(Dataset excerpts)
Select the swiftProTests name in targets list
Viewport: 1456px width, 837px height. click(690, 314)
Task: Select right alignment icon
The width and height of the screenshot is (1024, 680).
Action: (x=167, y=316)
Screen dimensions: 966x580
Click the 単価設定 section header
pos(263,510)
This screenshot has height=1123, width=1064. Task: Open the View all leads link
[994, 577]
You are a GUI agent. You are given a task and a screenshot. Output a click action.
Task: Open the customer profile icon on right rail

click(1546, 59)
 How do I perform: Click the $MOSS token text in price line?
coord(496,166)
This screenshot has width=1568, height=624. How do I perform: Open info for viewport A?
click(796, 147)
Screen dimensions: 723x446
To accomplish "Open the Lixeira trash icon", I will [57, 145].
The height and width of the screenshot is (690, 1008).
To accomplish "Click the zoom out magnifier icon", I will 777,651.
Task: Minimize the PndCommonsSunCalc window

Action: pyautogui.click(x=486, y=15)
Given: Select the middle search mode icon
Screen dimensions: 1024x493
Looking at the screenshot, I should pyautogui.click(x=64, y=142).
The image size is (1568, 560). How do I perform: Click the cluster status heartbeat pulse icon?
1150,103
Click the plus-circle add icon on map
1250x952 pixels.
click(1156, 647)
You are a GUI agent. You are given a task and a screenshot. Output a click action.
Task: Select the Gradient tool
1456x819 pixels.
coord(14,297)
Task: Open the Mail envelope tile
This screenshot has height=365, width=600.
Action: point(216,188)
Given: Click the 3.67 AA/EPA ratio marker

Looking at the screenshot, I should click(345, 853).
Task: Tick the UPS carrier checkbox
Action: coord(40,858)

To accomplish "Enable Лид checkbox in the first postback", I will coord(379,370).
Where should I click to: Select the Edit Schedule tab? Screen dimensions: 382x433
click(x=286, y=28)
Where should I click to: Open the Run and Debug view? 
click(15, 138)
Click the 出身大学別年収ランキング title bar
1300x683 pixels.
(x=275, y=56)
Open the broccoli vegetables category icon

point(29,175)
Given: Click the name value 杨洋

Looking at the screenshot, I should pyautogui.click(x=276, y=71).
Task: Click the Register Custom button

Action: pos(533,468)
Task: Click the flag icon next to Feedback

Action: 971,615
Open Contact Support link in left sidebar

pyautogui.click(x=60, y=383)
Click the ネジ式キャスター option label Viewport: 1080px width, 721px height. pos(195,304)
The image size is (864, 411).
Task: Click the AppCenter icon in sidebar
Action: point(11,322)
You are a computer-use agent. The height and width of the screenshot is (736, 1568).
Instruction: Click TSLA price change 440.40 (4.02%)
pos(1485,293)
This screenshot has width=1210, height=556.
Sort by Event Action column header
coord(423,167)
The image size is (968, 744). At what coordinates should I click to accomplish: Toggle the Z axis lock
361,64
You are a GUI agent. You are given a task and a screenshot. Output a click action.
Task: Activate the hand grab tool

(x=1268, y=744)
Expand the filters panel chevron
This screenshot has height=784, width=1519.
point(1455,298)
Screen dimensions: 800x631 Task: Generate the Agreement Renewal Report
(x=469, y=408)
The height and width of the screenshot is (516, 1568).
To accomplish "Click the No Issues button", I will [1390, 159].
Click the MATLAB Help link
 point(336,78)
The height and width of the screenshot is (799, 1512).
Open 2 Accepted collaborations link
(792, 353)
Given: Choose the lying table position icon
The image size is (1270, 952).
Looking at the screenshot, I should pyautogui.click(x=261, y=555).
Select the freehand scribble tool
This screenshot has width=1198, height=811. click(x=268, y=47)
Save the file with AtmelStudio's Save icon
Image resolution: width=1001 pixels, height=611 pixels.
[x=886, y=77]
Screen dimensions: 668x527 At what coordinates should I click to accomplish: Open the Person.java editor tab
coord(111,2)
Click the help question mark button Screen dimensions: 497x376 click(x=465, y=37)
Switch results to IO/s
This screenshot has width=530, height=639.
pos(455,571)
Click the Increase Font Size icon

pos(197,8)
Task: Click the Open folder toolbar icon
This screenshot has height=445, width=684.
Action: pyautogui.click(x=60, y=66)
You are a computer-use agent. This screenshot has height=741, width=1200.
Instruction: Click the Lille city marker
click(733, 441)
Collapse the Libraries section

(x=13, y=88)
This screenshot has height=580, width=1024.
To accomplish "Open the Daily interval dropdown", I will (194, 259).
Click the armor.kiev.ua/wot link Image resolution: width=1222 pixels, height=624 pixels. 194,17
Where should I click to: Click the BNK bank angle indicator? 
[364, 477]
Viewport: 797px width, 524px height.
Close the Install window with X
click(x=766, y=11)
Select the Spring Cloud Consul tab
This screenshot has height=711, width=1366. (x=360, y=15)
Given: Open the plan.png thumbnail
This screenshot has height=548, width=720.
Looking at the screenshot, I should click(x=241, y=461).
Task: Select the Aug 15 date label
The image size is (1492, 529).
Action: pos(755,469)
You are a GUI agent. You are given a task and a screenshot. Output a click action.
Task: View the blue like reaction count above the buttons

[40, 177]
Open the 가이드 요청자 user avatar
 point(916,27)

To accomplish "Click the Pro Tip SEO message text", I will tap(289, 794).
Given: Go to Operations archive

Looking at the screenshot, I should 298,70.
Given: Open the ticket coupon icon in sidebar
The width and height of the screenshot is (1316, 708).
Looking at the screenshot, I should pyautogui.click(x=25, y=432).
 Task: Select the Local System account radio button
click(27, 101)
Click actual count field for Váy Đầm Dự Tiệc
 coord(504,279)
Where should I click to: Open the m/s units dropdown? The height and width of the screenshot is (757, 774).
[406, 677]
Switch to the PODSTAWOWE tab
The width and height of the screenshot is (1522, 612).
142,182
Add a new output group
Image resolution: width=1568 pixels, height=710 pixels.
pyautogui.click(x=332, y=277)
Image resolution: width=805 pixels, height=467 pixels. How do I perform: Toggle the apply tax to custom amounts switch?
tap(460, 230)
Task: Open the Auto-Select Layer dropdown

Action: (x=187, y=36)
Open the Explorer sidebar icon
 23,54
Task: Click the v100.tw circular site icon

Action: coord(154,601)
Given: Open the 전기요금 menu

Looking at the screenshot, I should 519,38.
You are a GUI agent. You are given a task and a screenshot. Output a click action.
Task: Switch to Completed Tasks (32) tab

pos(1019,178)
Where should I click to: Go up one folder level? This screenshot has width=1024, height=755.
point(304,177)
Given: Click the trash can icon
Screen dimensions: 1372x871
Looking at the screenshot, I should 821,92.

• Task prompt:
Answer with a single number: how many lines above hold the word "will"?

• Exercise solution:
6